__READING TEXT__:
.....

To understand this a lasso model it is useful to visualize the coefficient path:

plot(lasso, xvar = "lambda")
abline(v = 8, lty = 2)

The coefficient path displays the relationship between \(\lambda\), the penalty parameter, the number of active variables, and their estimated coefficients.

Each point along the coefficient path represents a different lasso model. For illustration we use abline to add a vertical line at \(log(\lambda) = 8\), the model characterized by this penalty contains only 3 variables. We can use the coef function to print these selections and their estimated effects:

coef(lasso, s = exp(8))

## 9 x 1 sparse Matrix of class "dgCMatrix"
##                       1
## (Intercept)   91489.840
## X                 .    
## rankAssocProf     .    
## rankAsstProf  -8582.950
## rankProf      29641.312
## disciplineB    6992.899
## yrs.since.phd     .    
## yrs.service       .    
## sexMale           .

In order to use caret to compare the lasso with least squares regression we need to utilize the tuneGrid argument to specify values of tuning parameters (ie: \(\lambda\), the lasso penalty parameter).

lams <- expand.grid(alpha = 1, lambda = lasso$lambda)
set.seed(123)
fit.lasso <- train(salary ~ ., data = salaries, method = "glmnet", trControl = fit.control, tuneGrid = lams)

.....

__DIRECTION 1__:
Repeat the part of the lasso coefficient path text starting at "abline(v = 8, lty" and ending at "s = exp(8))".
__DIRECTION 2__:
Pick up the lasso coefficient path text from its last line and keep writing it.
The lines that follow are not needed for anything here.

__COLLECTED MATERIAL__:
.....

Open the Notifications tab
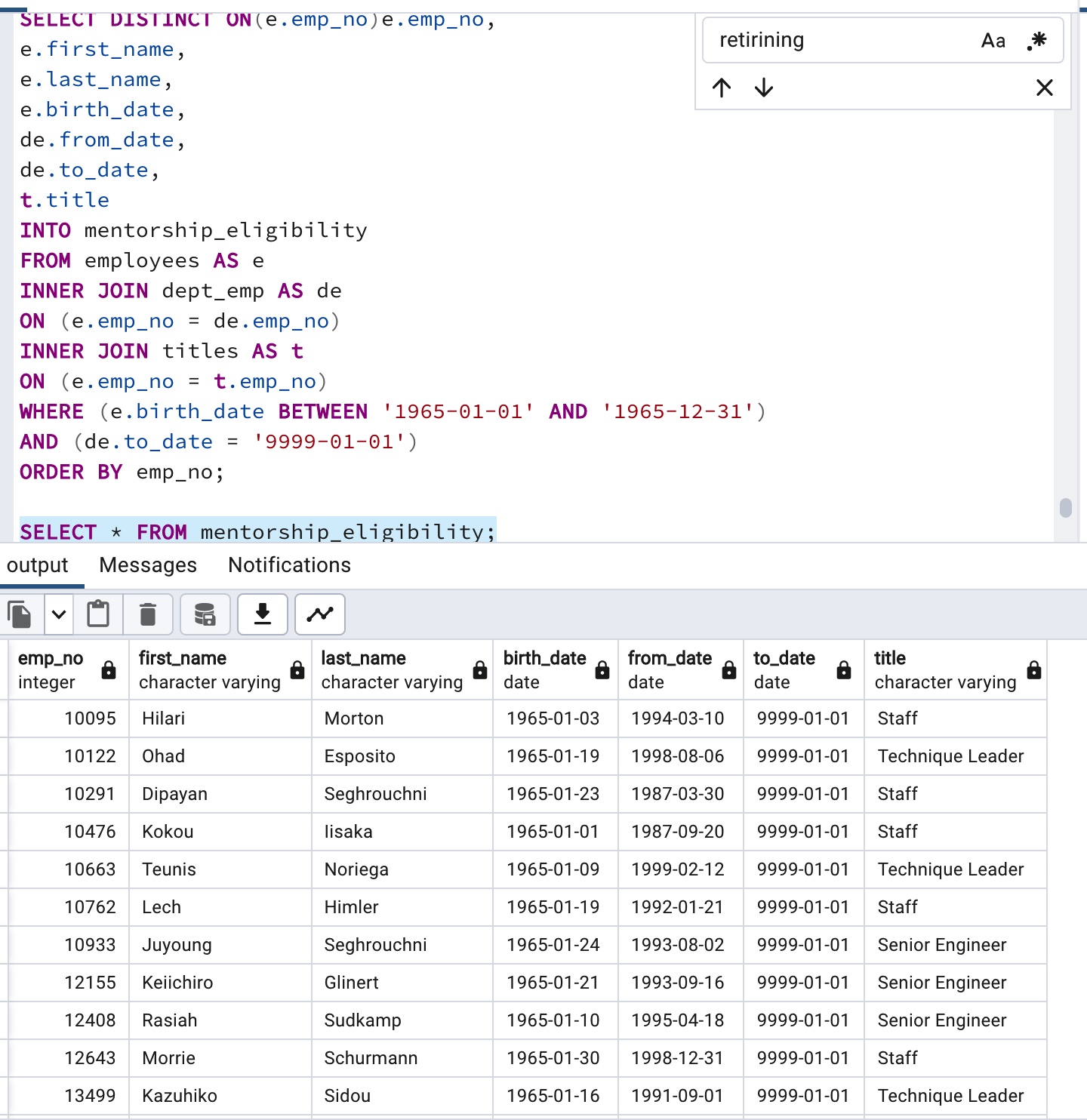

.....

__OUTPUT 1__:
abline(v = 8, lty = 2)

The coefficient path displays the relationship between \(\lambda\), the penalty parameter, the number of active variables, and their estimated coefficients.

Each point along the coefficient path represents a different lasso model. For illustration we use abline to add a vertical line at \(log(\lambda) = 8\), the model characterized by this penalty contains only 3 variables. We can use the coef function to print these selections and their estimated effects:

coef(lasso, s = exp(8))

__OUTPUT 2__:
set.seed(123)
fit.lm <- train(salary ~ ., data = salaries, method = "lm", trControl = fit.control)

Note:

glmnet allows a second tuning parameter alpha, that we do not consider in this lab. alpha is used by the elastic net, a regularization approach similar to the lasso.
If we don’t specify our own tuneGrid the train function will still work; however, the default values used by train tend to be sub-optimal.

rs <- resamples(list(LM = fit.lm, LASSO = fit.lasso))
xyplot(rs, what = "BlandAltman", metric = "RMSE", models = c("LM", "LASSO"))

Continuing our ongoing professor salary example, we see that the lasso model provides roughly the same predictive performance as the least squares regression model.

This is not unexpected, in this example the number of predictors is relatively small compared to the sample size. As shown below, the best lasso model actually includes all of the available predictors:

coef(fit.lasso$finalModel, s = fit.lasso$bestTune$lambda)

## 8 x 1 sparse Matrix of class "dgCMatrix"
##                          1
## (Intercept)    73807.42881
## X                 27.25719
## rankAsstProf  -12981.97361
## rankProf       31931.45842
## disciplineB    16663.03244
## yrs.since.phd    468.80110
## yrs.service     -447.23551
## sexMale         4016.01485

5. Generalized Additive Models

In some circumstances we might want to add flexibility to the linear regression to allow for changes in the explanatory variables to correspond with non-linear changes in the outcome. Generalized Additive Models (GAMs) modify the traditional linear model to include a smoothing term for the contribution of each predictor: \[ Y = \beta_0 + f_1(X_{1}) + f_2(X_2) + \ldots + f_p(X_p) + \epsilon\] Notice that if we take \(f_j(X_j) = \beta_j X_j\) for all \(j \in \{1, \ldots, p\}\) we arrive back at the familar multiple regression model.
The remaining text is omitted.